▸ **TEXT EXCERPT**:
*** Begin section ***

Posted on 02/02/2005 5:49:58 PM PST by youngtory
"Three amigos" NAFTA summit planned: Canada PM
Thu Jan 27, 1:27 PM ET Canada - AFP
OTTAWA, Jan 27 (AFP) - Canadian Prime Minister Paul Martin said that US President George W. Bush (news - web sites) and Mexico's President Vicente Fox (news - web sites) had agreed to join him in a summit to tinker with the North American Free Trade Agreement.
Martin has pressed Bush especially to act to strengthen NAFTA's dispute settlement mechanism, irked by the US response to rulings on issues such as Canada's softwood lumber exports to the United States.
"There are gaps in NAFTA and they have got to be fixed and these apply to the Mexicans as much as they will apply to us," Martin told reporters at a policy retreat of his Liberal Party in the eastern province of New Brunswick.
Martin said he brought up the idea of a three-way meeting dubbed by wags as a "three amigos" summit, in talks in Canada with Bush late last year.
"I think the three of us have got to get together, I called Vicente Fox after that meeting, he agreed, as did the President, as did President Bush (news - web sites)," Martin said.
He added that officials from all three countries were in the process of fixing a date for the talks, and he had reminded Bush when they spoke by telephone several weeks ago that "we should be getting together."
Canada has been angered by US footdragging over a 20-year dispute on its softwood lumber exports to the United States, which producers there say threaten their industry.
The US International Trade Commission (ITC) grudgingly complied in September with a NAFTA trade ruling and issued a statement saying that the US lumber industry is not threatened by Canadian softwood imports.

*** End section ***

▸ **ASSIGNED TASK**:
Condense the paragraph of the NAFTA news report that begins "OTTAWA, Jan 27 (AFP)" into one shorter sentence, keeping its main facts. The listing has no connection to the NAFTA news report.

▸ **DATA**:
*** Begin section ***

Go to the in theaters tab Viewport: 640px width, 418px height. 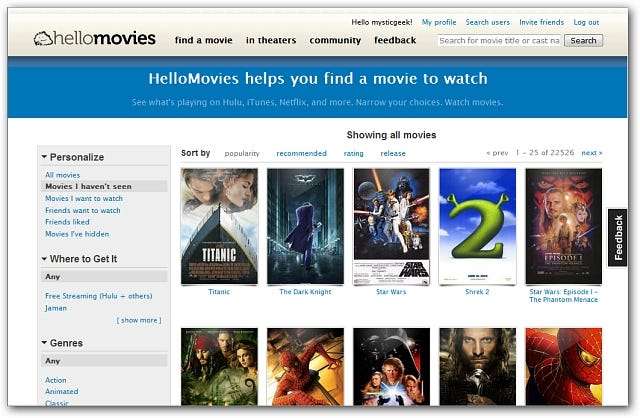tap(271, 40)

*** End section ***
*** Begin section ***

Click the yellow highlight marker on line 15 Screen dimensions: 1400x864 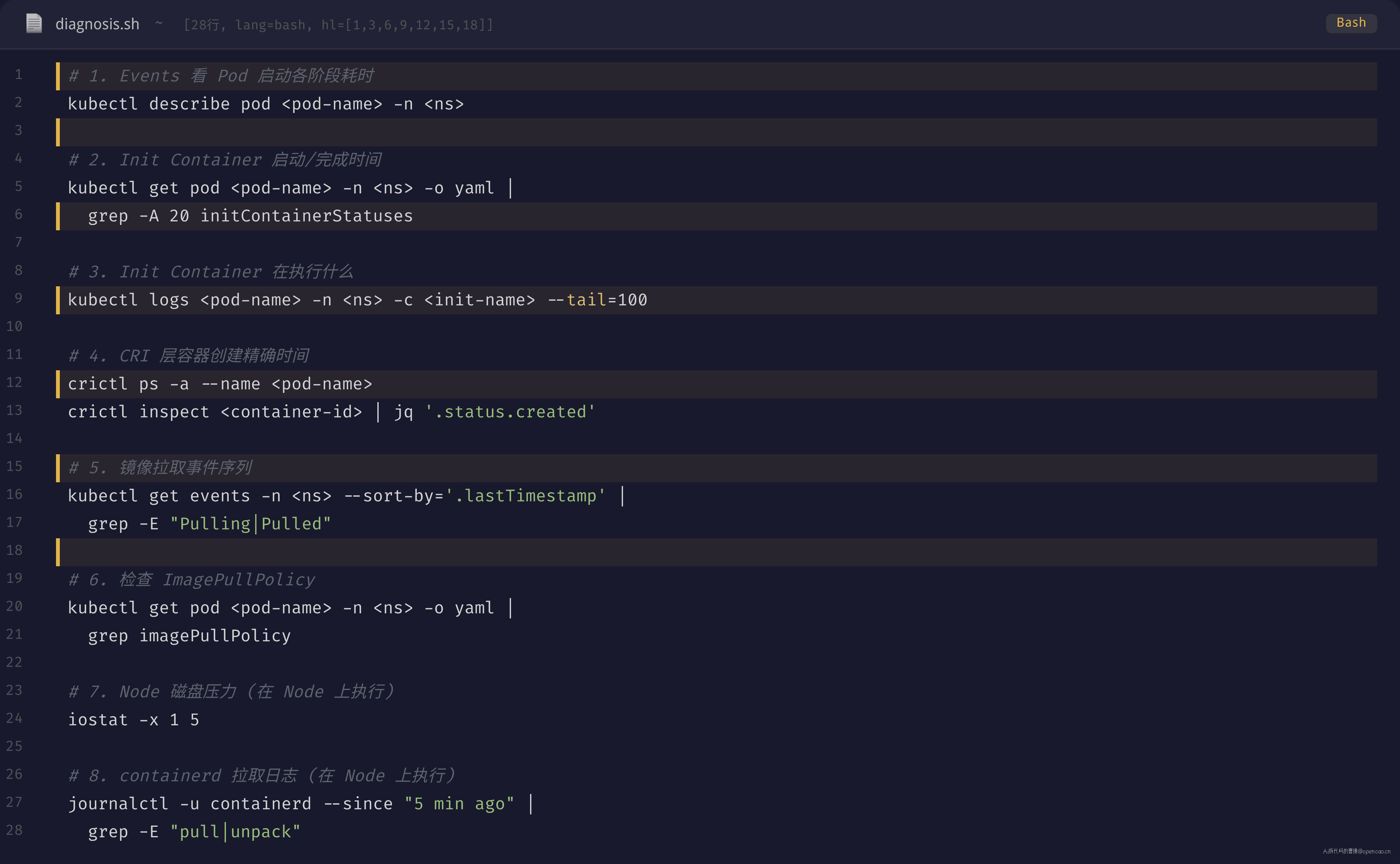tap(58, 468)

*** End section ***
*** Begin section ***

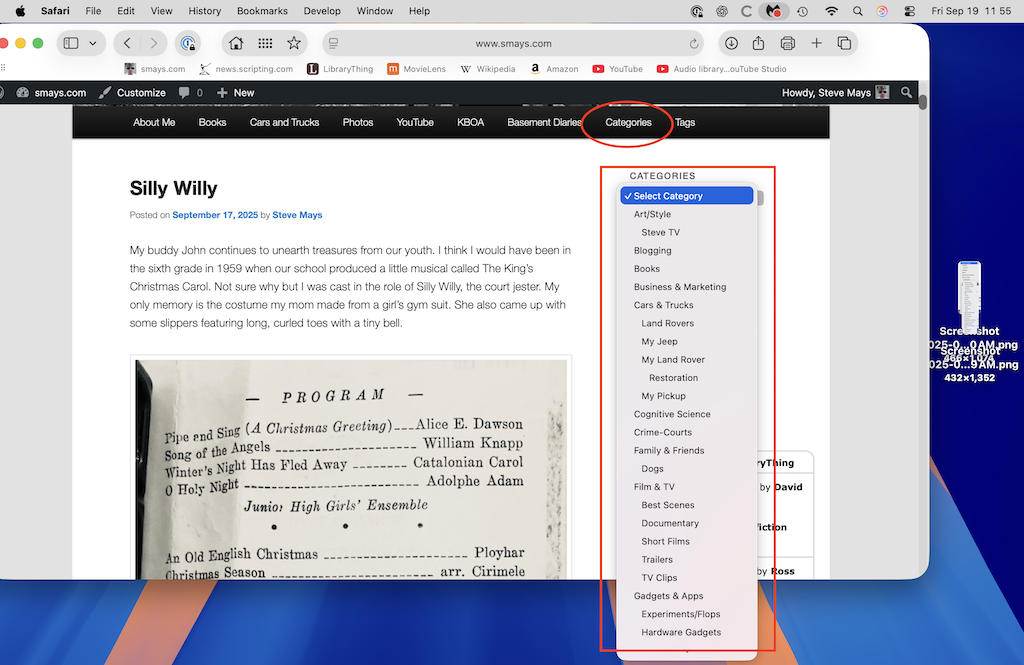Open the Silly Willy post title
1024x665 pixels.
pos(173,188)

*** End section ***

▸ **REPLY TO THE EXERCISE**:
In Ottawa on January 27, Canadian Prime Minister Paul Martin said US President George W. Bush and Mexican President Vicente Fox had agreed to join him at a summit to adjust NAFTA.